There is definitely a lot of hype around machine learning and deep learning and, as a result, there are a lot of companies that are positioning themselves in the “me too” camp. To a practitioner, it’s pretty easy to distinguish between the companies that are really innovating and those that are not.
But to a casual industry observer, I agree that it’s hard to distinguish between what’s real and what’s just noise and this is compounded by the fact that machine learning is fundamentally a complex mathematical construct. So it’s not something that we should expect to be intuitive for the layman. (After all, developing a good machine learning model can take years and is often done in academia as part of a doctoral dissertation.)
I view this noise and confusion as a natural feature of any fast-growing field. We have seen this in other fields as they have grown. The idea of big data, for example, when it started to grow in earnest about a decade ago, at first appeared to be just hype, and it seemed that everyone was jumping on that bandwagon.
Today, the market has matured substantially and as practitioners gain experience, it becomes easier for them to understand how platforms are differentiated on the basis of their capabilities. Machine learning is only recently becoming mainstream in enterprise computing, so it will take time for that market to mature. Until that happens, the companies that are just jumping on the machine learning bandwagon can ride the hype wave by presenting very vague and jargon-laden descriptions of what they offer.
And, finally, to what extent has this industry become a necessary part of the tech landscape and what will be its role 10 years from now?
We are still in the very early days of seeing machine learning and deep learning being put to work by enterprises outside of academia. While machine learning is not a new field, it is used increasingly today by businesses thanks to advances in computing and data management technologies that support the computationally intensive model training processes that sometimes require upwards of petabytes of data. In many industries machine learning will, like any technological innovation, provide incremental improvements to existing applications.
For example, credit card fraud detection algorithms which used to be based on hard-coded sets of rules are now often built on machine learning models, yielding better results and improved margins. Oil drilling operations today use machine learning models to make real-time adjustments to the drill to improve output, again yielding improved margins.
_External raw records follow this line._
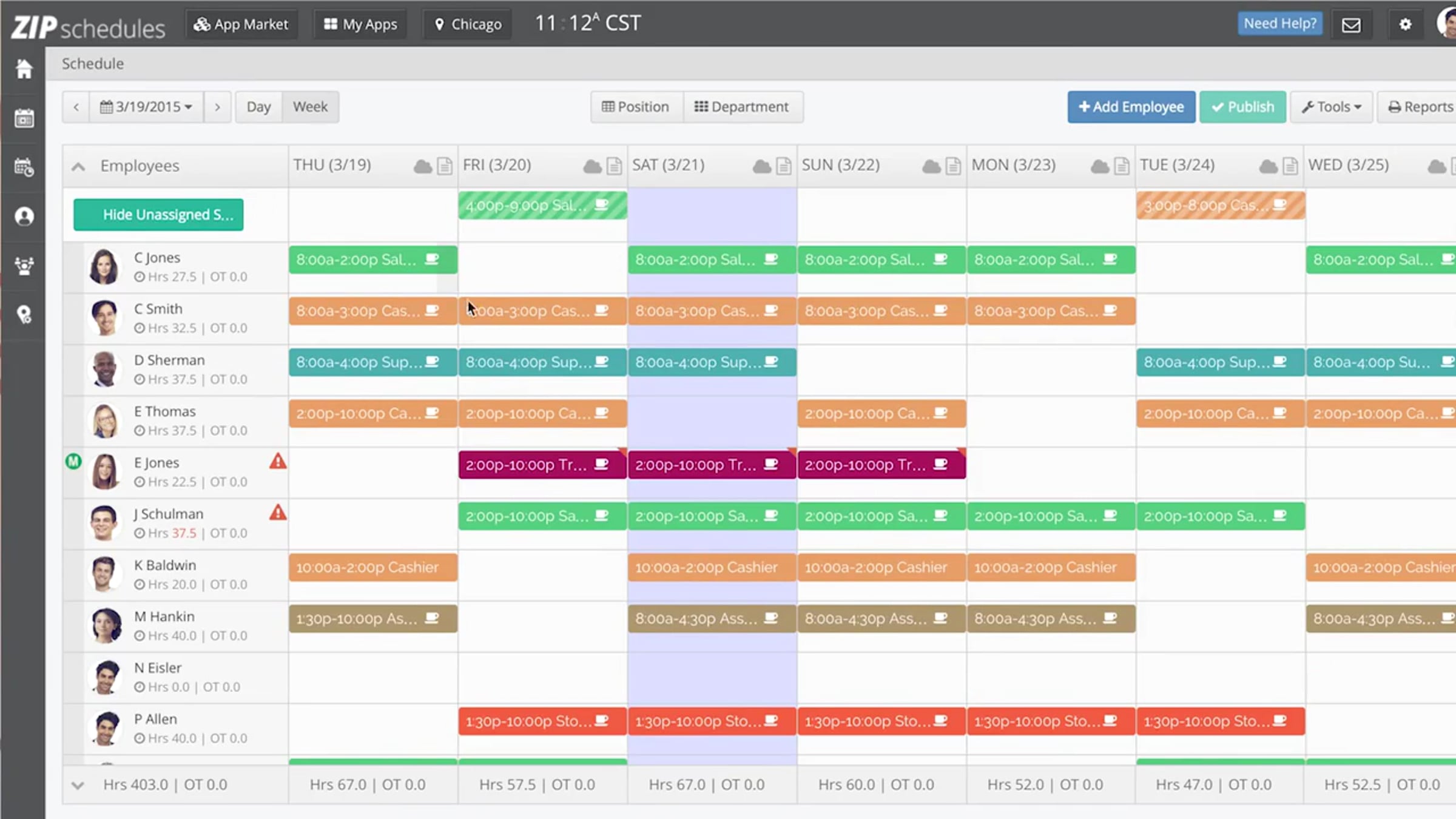
Task: Switch to Week view
Action: [x=310, y=107]
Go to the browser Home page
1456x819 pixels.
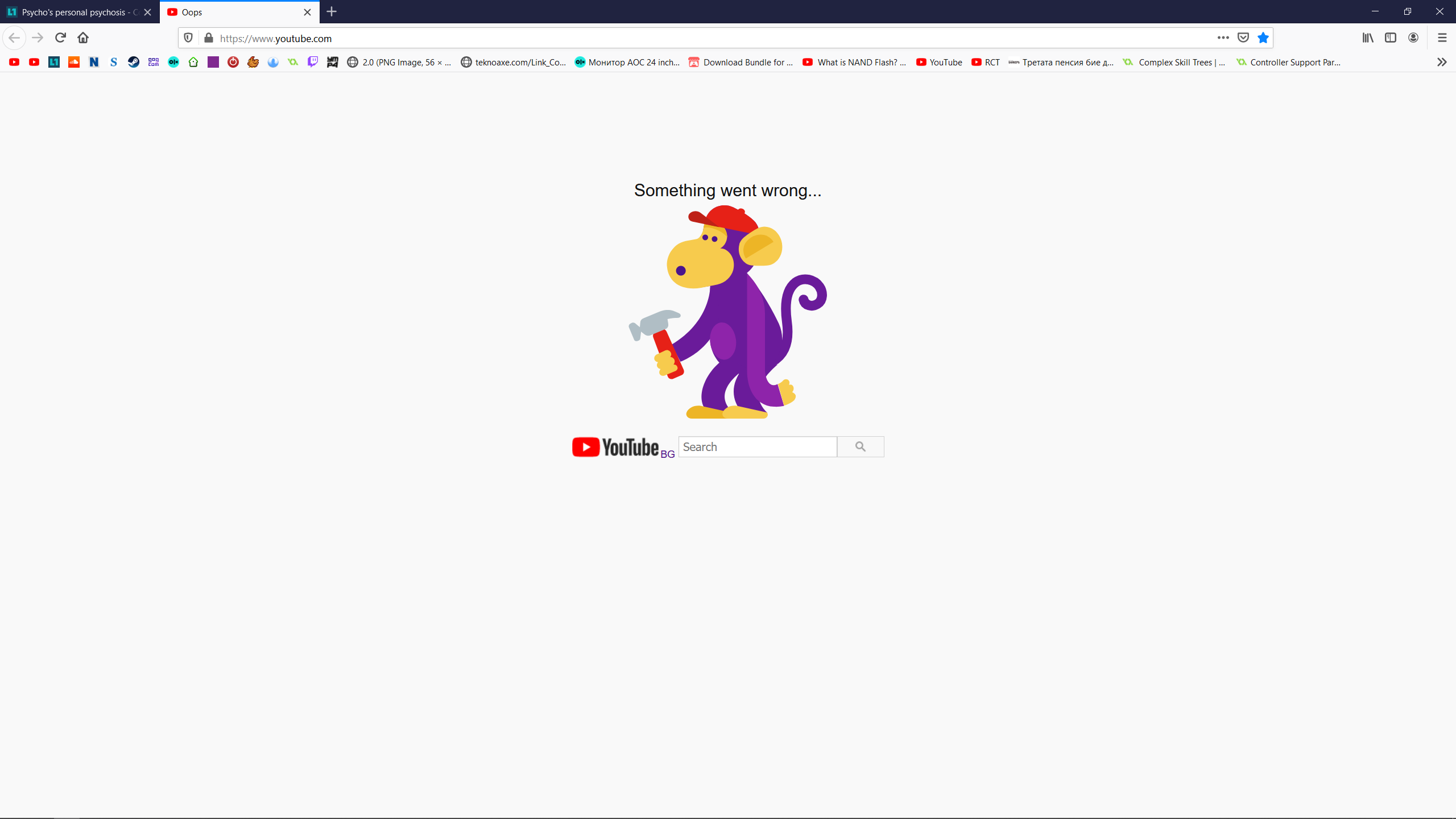(83, 38)
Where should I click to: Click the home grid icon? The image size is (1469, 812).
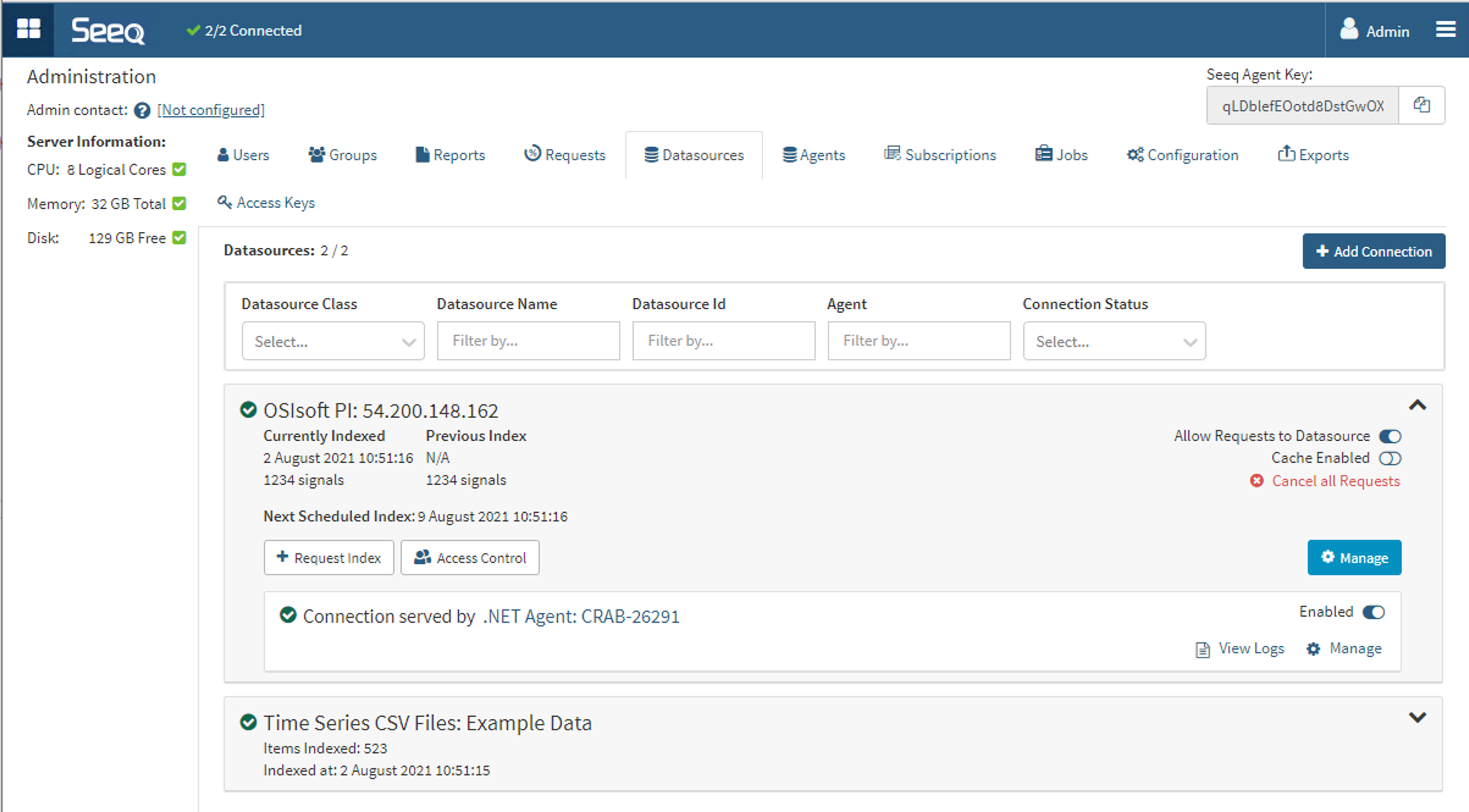pos(28,29)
In other industries, however, machine learning will be truly disruptive. Autonomous driving vehicles, for example, will be incredibly disruptive to several industries including automotive, ride-sharing, transportation, and logistics. Whether providing incremental improvements to business operations or as a major disruptor, I believe that machine learning and deep learning will become pervasive across all industries.
Fundamentally, technology and automation has the effect of compressing margins in the long-term. As that happens, businesses need to improve operating efficiency to stay competitive. In 10 years, machine learning will be the next competitive frontier. Having good machine learning models that perform the best will be the competitive advantage that will differentiate between the winners and losers.